In a prospective lymphedema screening trial reported in the Journal of Clinical Oncology, Naoum et al found that although regional lymph node radiation increased the incidence of breast cancer–related lymphedema, the primary driver of risk was the type of axillary surgery used.
Study Details
The study involved 1,815 patients with invasive breast cancer enrolled in an institutional lymphedema screening trial between 2005 and 2018. Patients were categorized into four groups according to axillary surgery approach:
- Sentinel lymph node biopsy alone
- Sentinel lymph node biopsy plus regional lymph node radiation
- Axillary lymph node dissection alone
- Axillary lymph node dissection plus regional lymph node radiation.
Limb volume was assessed by perometer. Lymphedema was defined as a ≥ 10% increase in arm volume occurring > 3 months after surgery. The primary endpoint was the breast cancer–related lymphedema rate across groups. Secondary endpoints included 5-year locoregional control.
Key Findings
The cohort included 1,340 patients who had undergone sentinel lymph node biopsy alone; 121, sentinel lymph node biopsy plus regional lymph node radiation; 91, axillary lymph node dissection alone; and 263, axillary lymph node dissection plus regional lymph node radiation. Median follow-up after diagnosis was 52.7 months.
The 5-year cumulative incidence of breast cancer–related lymphedema was 30.1% in the axillary lymph node dissection plus regional lymph node radiation group, 24.9% in the axillary lymph node dissection–alone group, 10.7% in the sentinel lymph node biopsy plus regional lymph node radiation group, and 8.0% in the sentinel lymph node biopsy–alone group.
On multivariate analysis controlling for age, body mass index, and type of surgery, no significant differences in risk for breast cancer–related lymphedema were observed between the sentinel lymph node biopsy plus regional lymph node radiation vs sentinel lymph node biopsy–alone group (hazard ratio [HR] = 1.33, P = .4) or between the axillary lymph node dissection plus regional lymph node radiation vs axillary lymph node dissection–alone group (HR = 1.20, P = .5). A significantly higher risk was observed for the axillary lymph node dissection–alone group vs the sentinel lymph node biopsy plus regional lymph node radiation group (HR = 2.66, P = .02).
The 5-year cumulative locoregional failure rates were 2.8% with axillary lymph node dissection plus regional lymph node radiation, 3.8% with axillary lymph node dissection alone, 0% with sentinel lymph node biopsy plus regional lymph node radiation, and 2.3% with sentinel lymph node biopsy alone.

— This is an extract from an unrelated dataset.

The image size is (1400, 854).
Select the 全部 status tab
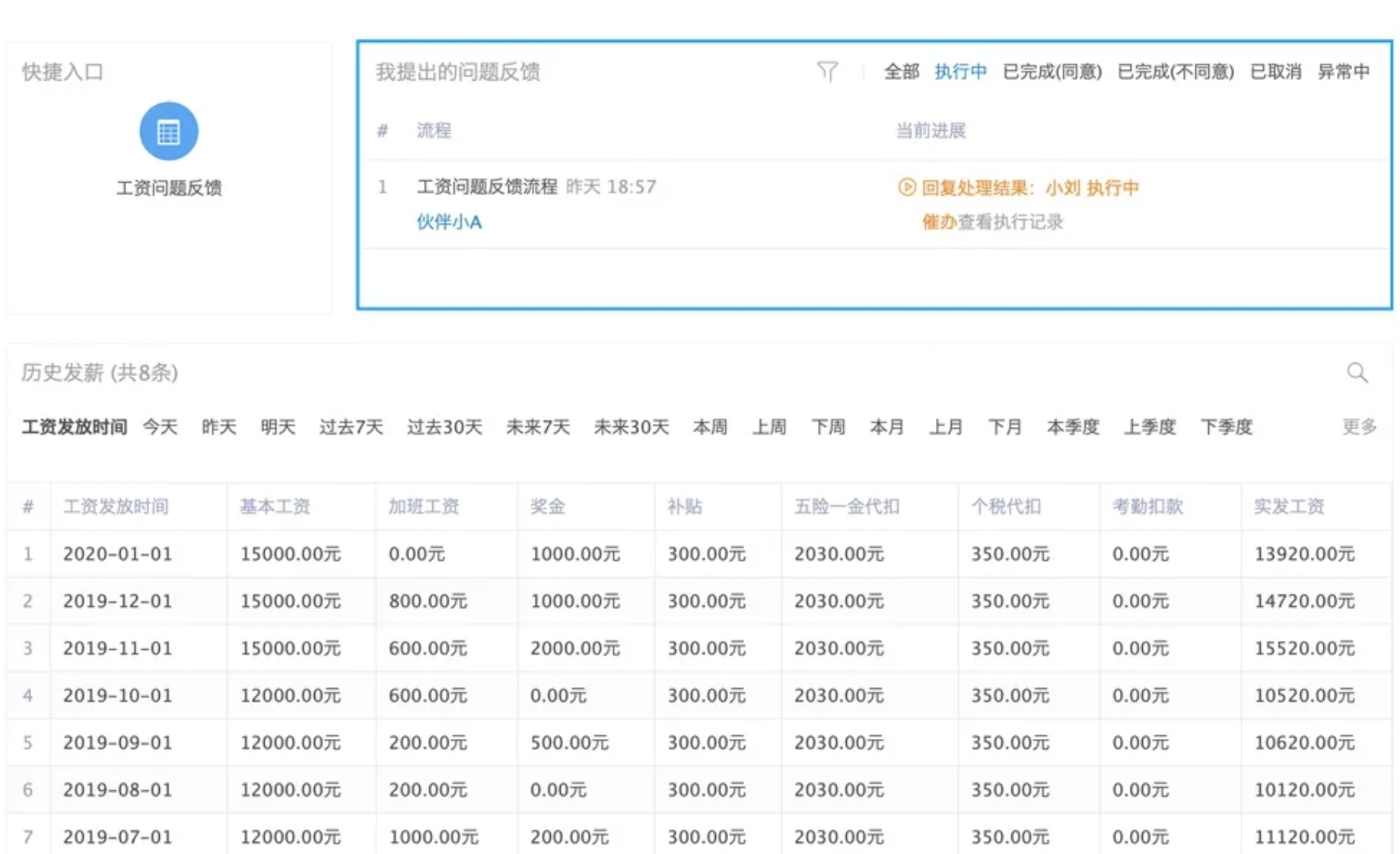point(901,72)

The 5-year cumulative distant metastasis rate was highest in the axillary lymph node dissection plus regional lymph node radiation group, at 11%; as noted by the investigators, this finding reflected the more aggressive tumor pathology in this group. Rates were 6% in the axillary lymph node dissection–alone group, 1.7% in the sentinel lymph node biopsy–alone group, and 0% in the sentinel lymph node biopsy plus regional lymph node radiation group.
The investigators concluded, “Although regional lymph node radiation adds to the risk of lymphedema, the main risk factor is the type of axillary surgery used.”
Alphonse G. Taghian, MD, PhD, of the Department of Radiation Oncology, Massachusetts General Hospital, is the corresponding author for the Journal of Clinical Oncology article.
Disclosure: The study was supported by grants from the National Cancer Institute, Adele McKinnon Research Fund for Breast Cancer-Related Lymphedema, Olayan-Xefos Family Fund for Breast Cancer Research, and Heinz Family Foundation. For full disclosures of the study authors, visit ascopubs.org.